Storia dell'articolo
Chiudi
Questo articolo è stato pubblicato il 12 novembre 2010 alle ore 21:39.
Che l'Italia sia una repubblica fondata sul calcio è cosa nota. Che il calcio raccontato e vissuto sia una metafora eloquente di ciò che vediamo ogni giorno, forse, lo è meno. Eppure la sua decadenza segue come un filo rosso la decadenza della società italiana: basta fare un po' di anamnesi dando un'occhiata a chi erano gli eroi pubblici dello sport nazionale, e di riflesso osservare come tale sport veniva e venga ora raccontato.
Pensiamo agli anni '80: erano il decennio di Craxi e della Milano da bere, non esattamente un alveo di sobrietà e pacatezza. Eppure il calcio — sebbene sconvolto dagli scandali delle scommesse — aveva ancora una precisa dignità.

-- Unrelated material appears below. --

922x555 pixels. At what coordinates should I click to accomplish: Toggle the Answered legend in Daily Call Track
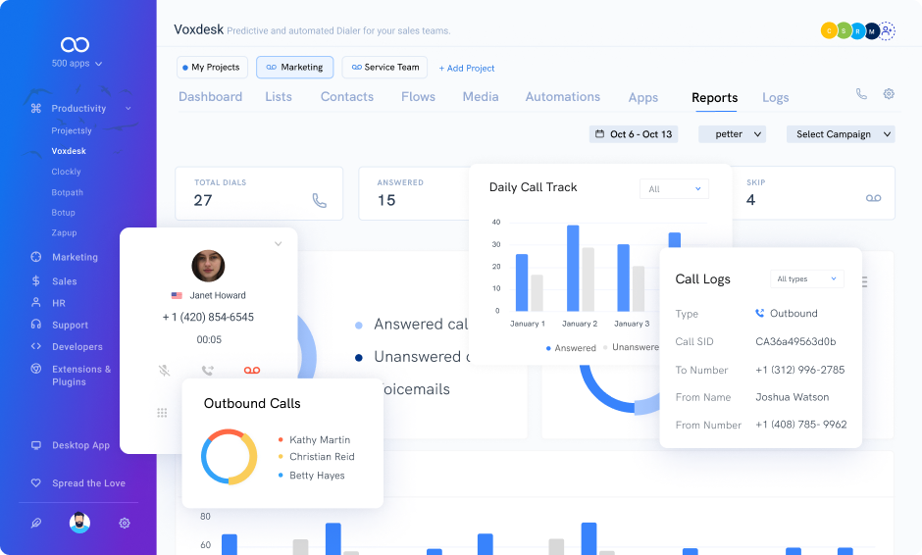click(x=570, y=348)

Il "fidanzato d'Italia" all'epoca era un uomo affascinante come Antonio Cabrini: charme, abilità e classe. Quanto ai programmi televisivi, erano tutti ispirati a una certa serietà di fondo. La Domenica sportiva e il mitico 90° minuto con Paolo Valenti reggevano come simboli di un campionato che meritava tutte le analisi del caso — anche le più strambe e deliranti, come in Biscardi — ma era, come dire. Ancora integro. Il discorso verteva sul gioco, non su altro.
Il cambio di decennio verso i '90 non porta ancora grossi mutamenti nel panorama della narrazione calcistica. L'ideale simbolico è ancora legato a standard di una certa eleganza. Paolo Maldini, difensore del Milan e della Nazionale, prende il posto di Cabrini nel ruolo del bello nazionale senza che si assista a un vero cambio di paradigma estetico. Gli stessi vezzi sono ancora molto limitati — il codino di Baggio su tutti.
E dal punto di vista dello spettacolo? La grande novità è una progressiva moltiplicazione dei programmi televisivi (Goleada, Galagol, Controcampo, Pressing...), e insieme l'avvento di quello che sarà la rovina del calcio raccontato — l'inserto comico. Come se il calcio stesso non contenesse un'ampia misura di commedia, oltre che di tragedia, le trasmissioni cominciano a spostare lentamente l'asse verso forme ibride di racconto. In un paio di casi, se non altro, questo porta a risultati interessanti: da un lato le prime edizioni di Mai dire Gol, e dall'altro il varietà garbato e dal sapore quasi provinciale che era il Quelli che il calcio condotto da Fabio Fazio.